Wow, we are at Chapter 11! We are going to about adapting. You know, similar to when you had a dad, and then he ran to get milk and got lost coming back home… I adapted and you can too, but this time in YOUR BUSINESS.

When Eric was the CTO of IMVU he thought he was doing a good job, but on a couple of occasions he realized that he’d actually been failing at his job! He struggled because he knew as the company grew, they would need additional processes and systems designed to coordinate the company’s operations at each larger size. As the CTO of a startup he didn’t want to make IMVU bureaucratic to become more “professional”. But having no system wasn’t an option. So many startups fail, so he had to figure out what to do next.
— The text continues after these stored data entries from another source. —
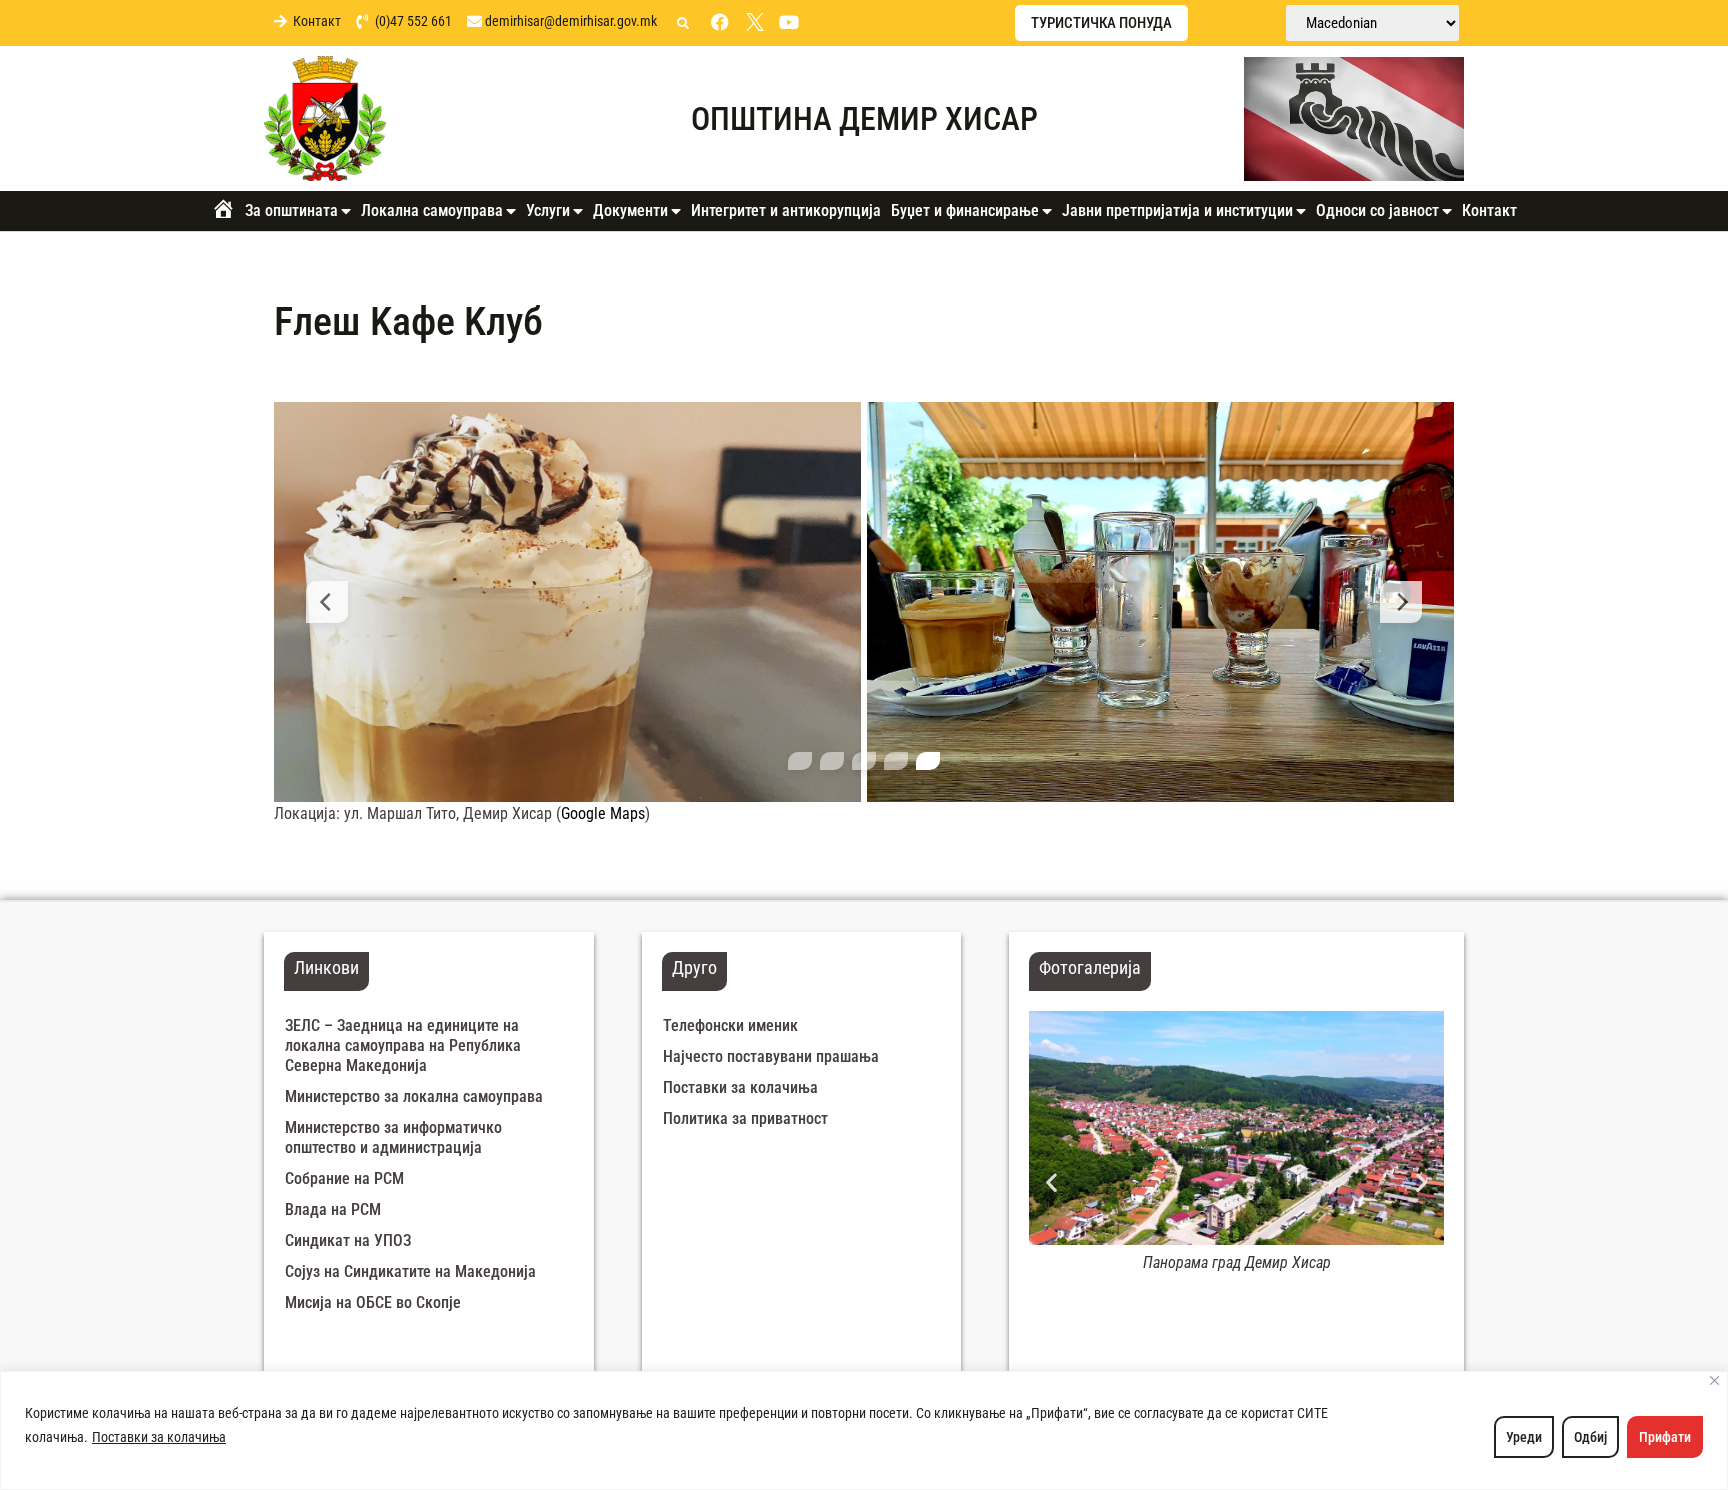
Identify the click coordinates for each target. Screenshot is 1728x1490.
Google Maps (603, 813)
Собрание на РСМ (344, 1178)
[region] (864, 1430)
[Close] (1714, 1380)
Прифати (1665, 1437)
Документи (630, 210)
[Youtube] (789, 22)
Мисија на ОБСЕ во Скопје (373, 1302)
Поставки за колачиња (159, 1437)
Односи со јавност (1377, 210)
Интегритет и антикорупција (786, 210)
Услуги (548, 210)
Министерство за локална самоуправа (414, 1096)
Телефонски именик (730, 1025)
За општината (291, 210)
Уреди (1524, 1437)
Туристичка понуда (1101, 23)
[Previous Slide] (327, 602)
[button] (683, 24)
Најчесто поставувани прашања (771, 1056)
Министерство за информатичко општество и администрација (393, 1137)
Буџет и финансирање (965, 210)
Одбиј (1590, 1437)
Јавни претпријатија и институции (1177, 210)
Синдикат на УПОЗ (348, 1240)
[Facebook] (720, 22)
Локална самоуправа (432, 210)
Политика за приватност (745, 1118)
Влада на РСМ (333, 1209)
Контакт (1489, 210)
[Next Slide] (1401, 602)
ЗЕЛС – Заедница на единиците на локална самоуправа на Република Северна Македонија (403, 1045)
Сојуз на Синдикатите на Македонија (410, 1271)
Most advice he had heard had suggested splitting the difference, basically engaging in a little planning but not too much. The problem is that it’s hard to give any rationale for why we should anticipate one particular problem but ignore another. Over time everyone will take the most polarizing position possible, which makes splitting the difference ever more difficult and ever less successful. Getting out of this trap requires a significant shift in thinking.
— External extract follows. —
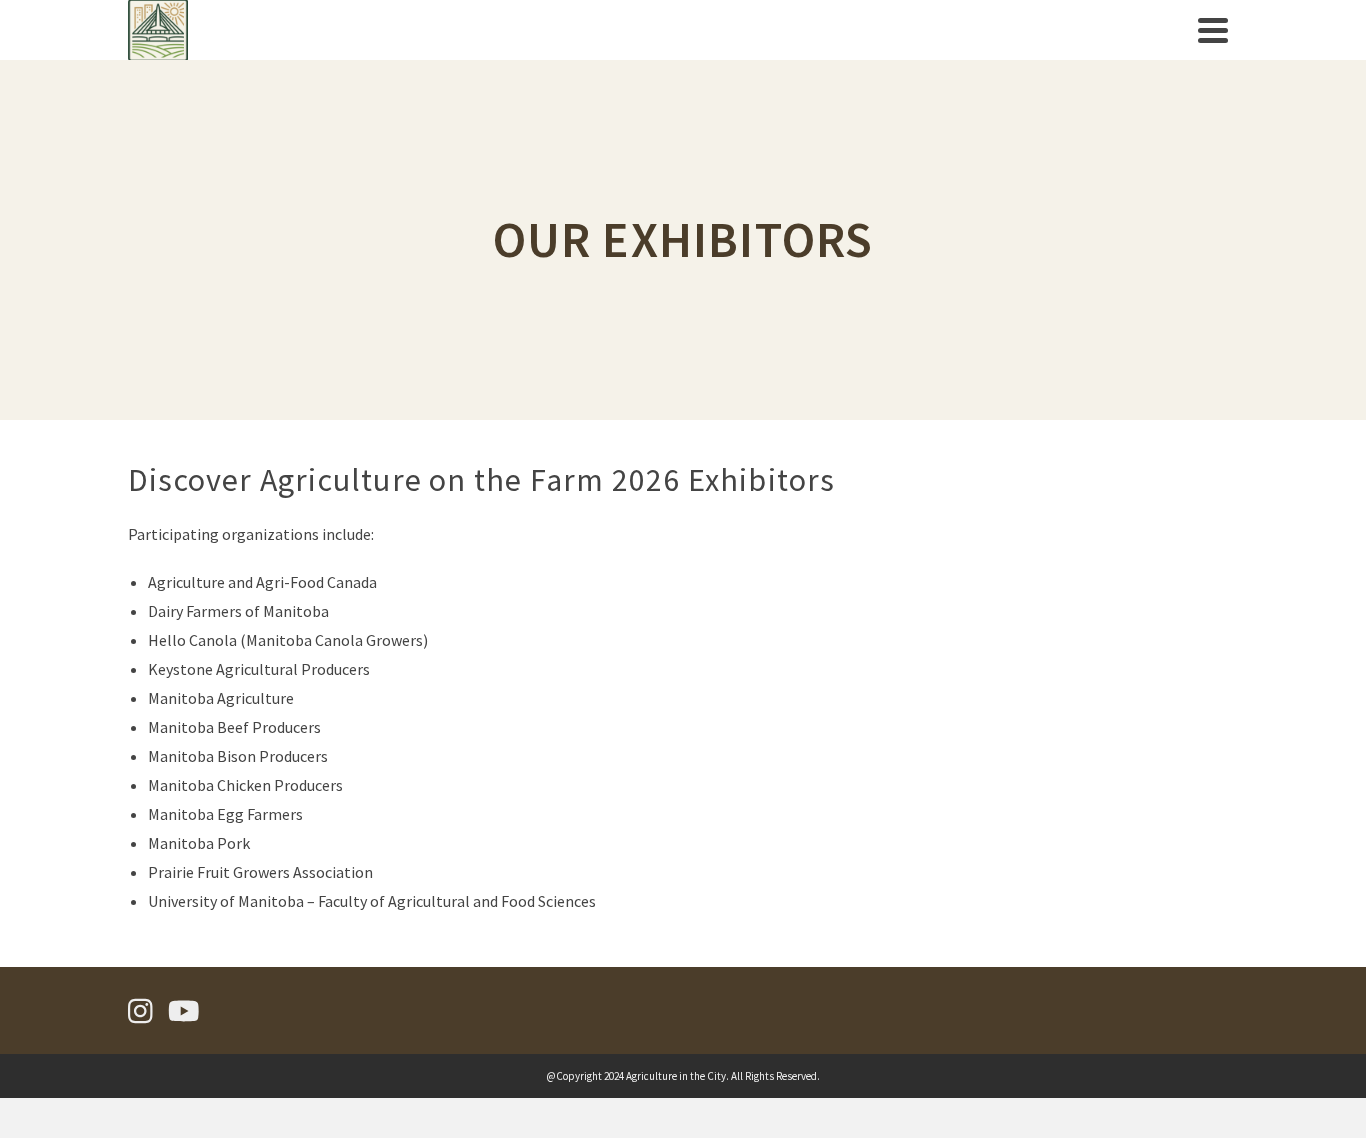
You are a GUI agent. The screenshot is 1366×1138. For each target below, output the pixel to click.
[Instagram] (140, 1012)
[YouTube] (184, 1012)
The question is: “Should a startup invest in a training program for new employees?” Early in IMVU would give you an emphatic NO. It requires a huge effort to standardize our work processes and prepare a curriculum of the concepts that new employees should learn. But when the mentors and mentees performances were linked the mentors took this education seriously. The training program evolved organically out of a methodical approach to evolving their own processes, that’s what Eric refers to as an adaptive organization (one that automatically adjusts its processes and performance to current conditions).
When are going too fast? Most of the book has emphasized SPEED. Startups are in a LIFE-OR-DEATH struggle to learn how to build a sustainable business before they run out of resources and die. They need built in speed regulators to help find their optimal pace! You cannot trade quality for time! Shortcuts taken in the product quality, design, or infrastructure today may wind up slowing a company down tomorrow!